These are two recipes and three poems developed as part of Kitchen Cultures, a project founded by researcher and designer Kaajal Modi and low-waste chef Fatima Tarkleman. The project was funded by the Eden Project’s Invisible World exhibition, and has continued through a collaboration with Eden Project Communities. 

For the first stage of the project, six migrant women/non-binary people of colour were brought together over Zoom, WhatsApp and the phone for six weeks to recover and develop recipes to reduce food waste in the home. These were Eklass, Pepa, Rinkal, Soha, Sibutseng and Victoria. The intention was to highlight ancestral and adapted migratory knowledge about sustainability that lives in our homes and our kitchens, but that might often get overlooked as valid knowledge about climate and culture. 

As well as recovering existing recipes, we paired up our collaborators interculturally and intergenerationally to create new recipes. We wanted to create new encounters between our collaborators, and in doing so generate new insights into all of the survival and care practices that make up our communities, in all their similarities and differences. As part of the work we ran weekly storytelling activities and culminated in a poetry workshop with Bristol-based Somali poet and artist Asmaa Jama, where we learned to tell our own stories through food metaphors. 

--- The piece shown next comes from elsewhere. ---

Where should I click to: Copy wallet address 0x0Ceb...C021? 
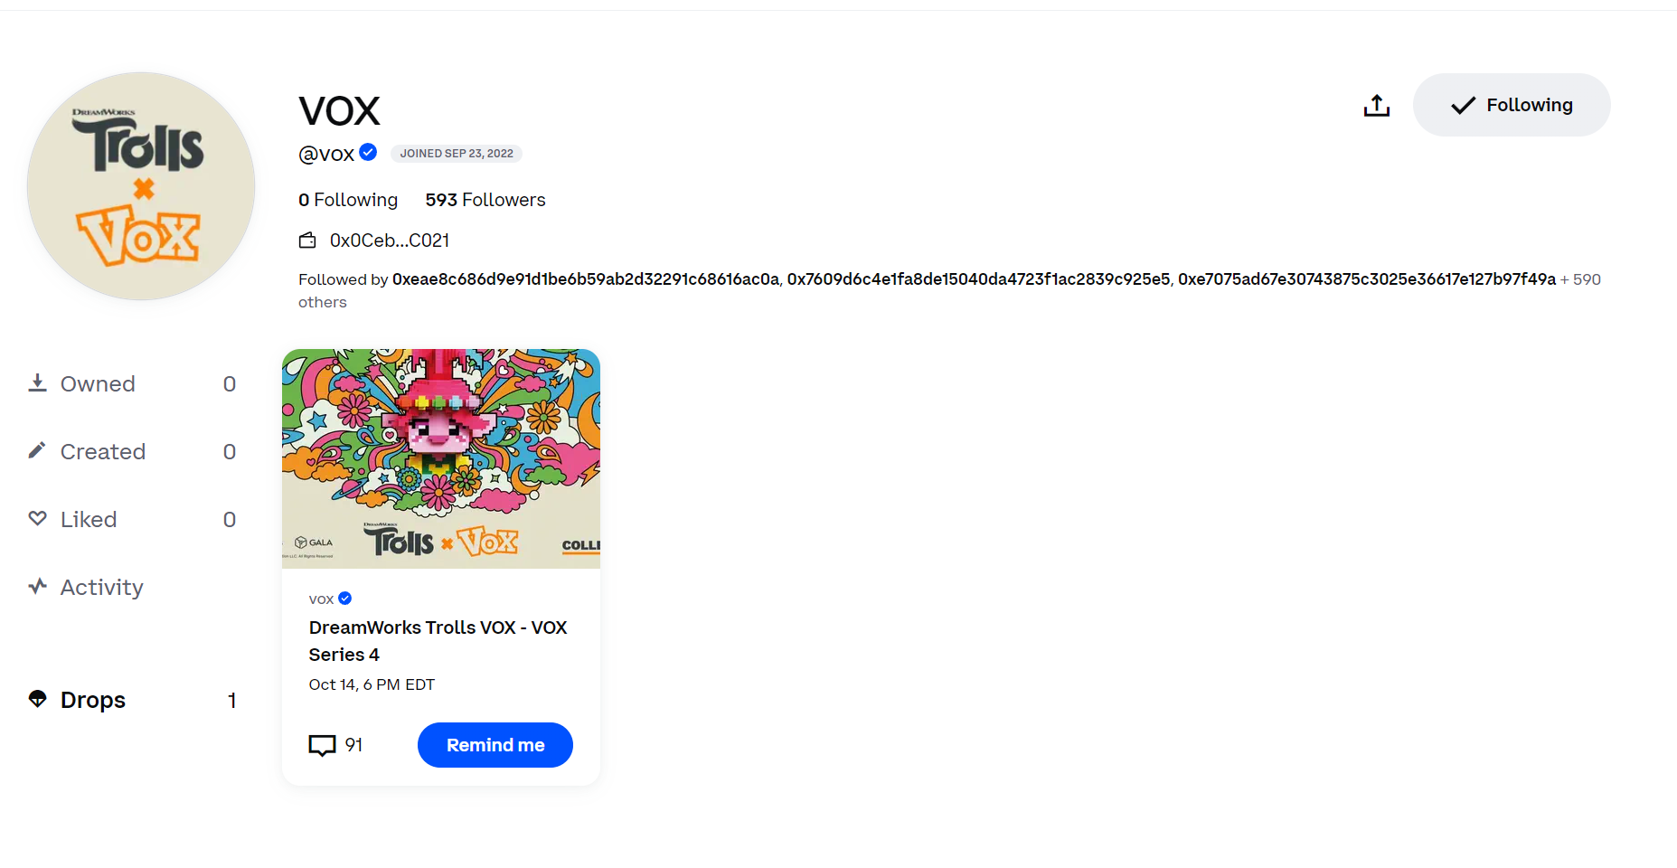[x=390, y=241]
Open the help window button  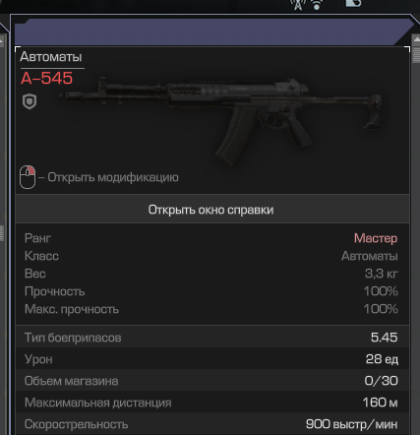point(212,210)

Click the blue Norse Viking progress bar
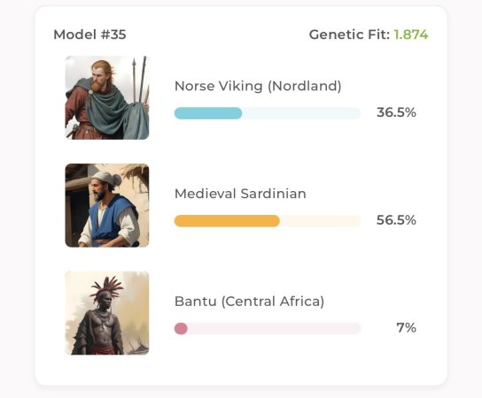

The outcomes from the project have been: six recipes preservation recipes that can be adapted to use foods that might otherwise go to waste in your kitchen; a sound piece to listen to while you are cooking, that attempts to capture the feeling of cooking collaboratively across different cultural traditions; a tasting activity that can be used to get people to think about how our food connects us to our ecosystems, and how we might see eating as a practice of climate care; and a series of poems and stories about food, land, identity, memory, migration, colonisation, preservation, fermentation and hope. 

Rinkal

Rinkal is a first generation Indian-Gujarati woman who has lived in London for over a decade. She has two young daughters, Arya and Shriya, both of whom were involved in every part of this project, from helping with cooking to writing poems to popping by to cheer us on during workshops. She is passionate about reducing food waste, and is part of an organisation called ‘Preservation Culture’ in Poplar, East London, where she uses her extensive cooking knowledge to develop delicious and healthy recipes that can help us to do so. Her bubbly personality, creative spirit and expertise were an utterly essential part of what made the Kitchen Cultures experience so special.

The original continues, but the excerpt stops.